We measured intracellular pH (pH(i)) in single vascular smooth muscle cells (VSM) cultured from rabbit abdominal aorta, using 2',7'-biscarboxyethyl-5(6)carboxyfluorescein (BCECF) on a microscope-based fluorimetric system. We previously found substantial errors introduced by using high K+/nigericin to calibrate intracellular BCECF (1). We also previously demonstrated that the necessary correction (pH(cor)) to the high K+/nigericin-calibrated pH(i) was linearly dependent on pH(i), increasing with increasing pH(i) (2), When the nigericin calibration data were corrected using this pH(cor), the new corrected calibration was similar to the result of calibrating BCECF in vitro (higher R(max), lower R(min), and lower pK).

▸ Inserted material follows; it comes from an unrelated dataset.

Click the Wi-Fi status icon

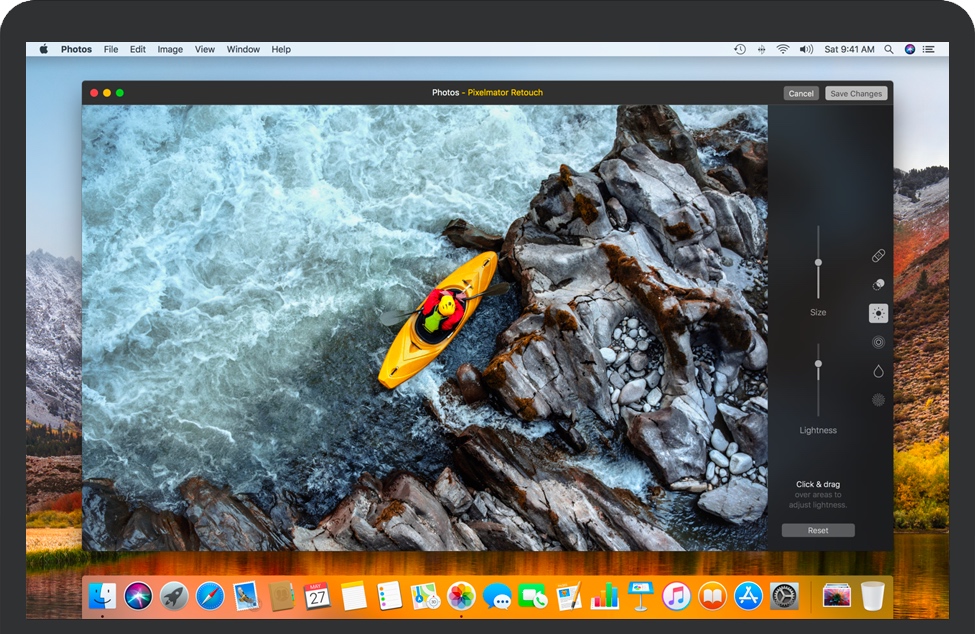[782, 49]
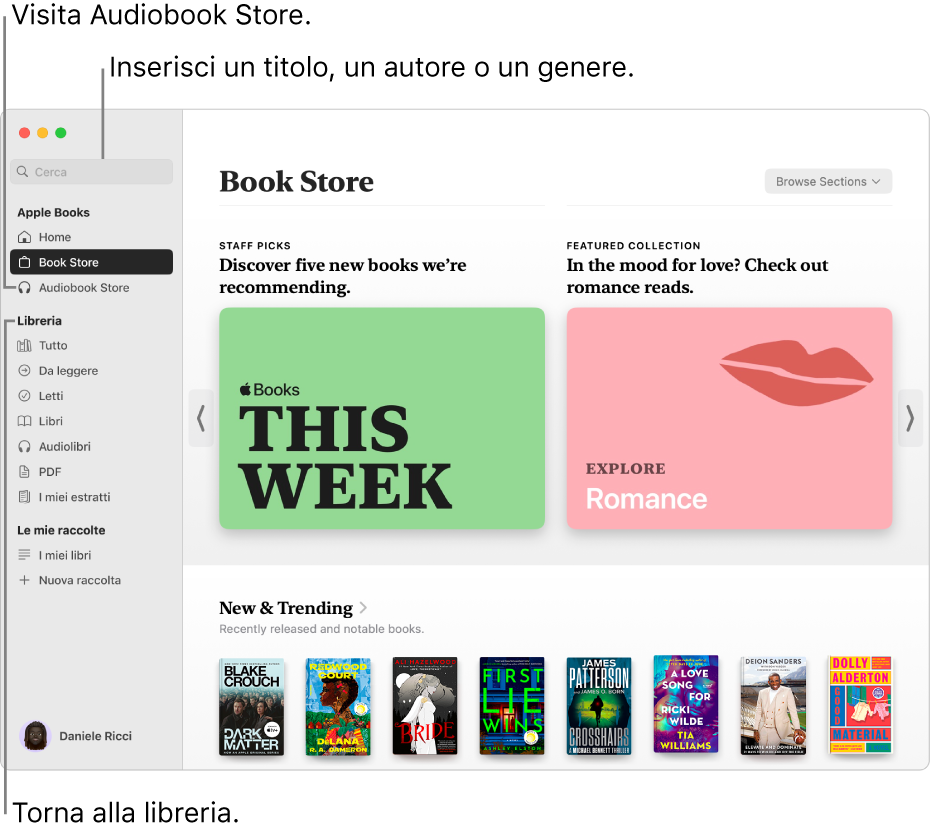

Therefore, in this study the possibility is considered that in vitro calibrations might provide better estimates of pH(i). Our best estimate for the absolute level of pH(i) derives from a null method for bracketing steady-state pH(i). In VSM cells, using only in vitro calibrations to estimate steady-state pH(i) leads to less error (only similar to 0.08 different from null estimates) than using nigericin calibrations alone (similar to 0.2 different from null estimates), Unlike high K+/nigericin calibrations, the error, pH(cor), introduced by using an in vitro calibration is pH(i) independent. Using high K+/nigericin or in vitro calibrations, along with the respective pH(cor) on the same experimental days in the same cells, gave the same estimate of pH(i) whether in the steady state, in acid-loaded cells, or in alkali-loaded cells. Similarly, when appropriately corrected, both methods gave indistinguishable calibration curves. Thus, the two methods are entirely equivalent from the stand-point of accuracy, Because nigericin is toxic, expensive, and complicated in its use, we suggest that in vitro calibrations, along with simple null determinations to assess the small, constant correction factor,be used to calibrate intracellular BCECF.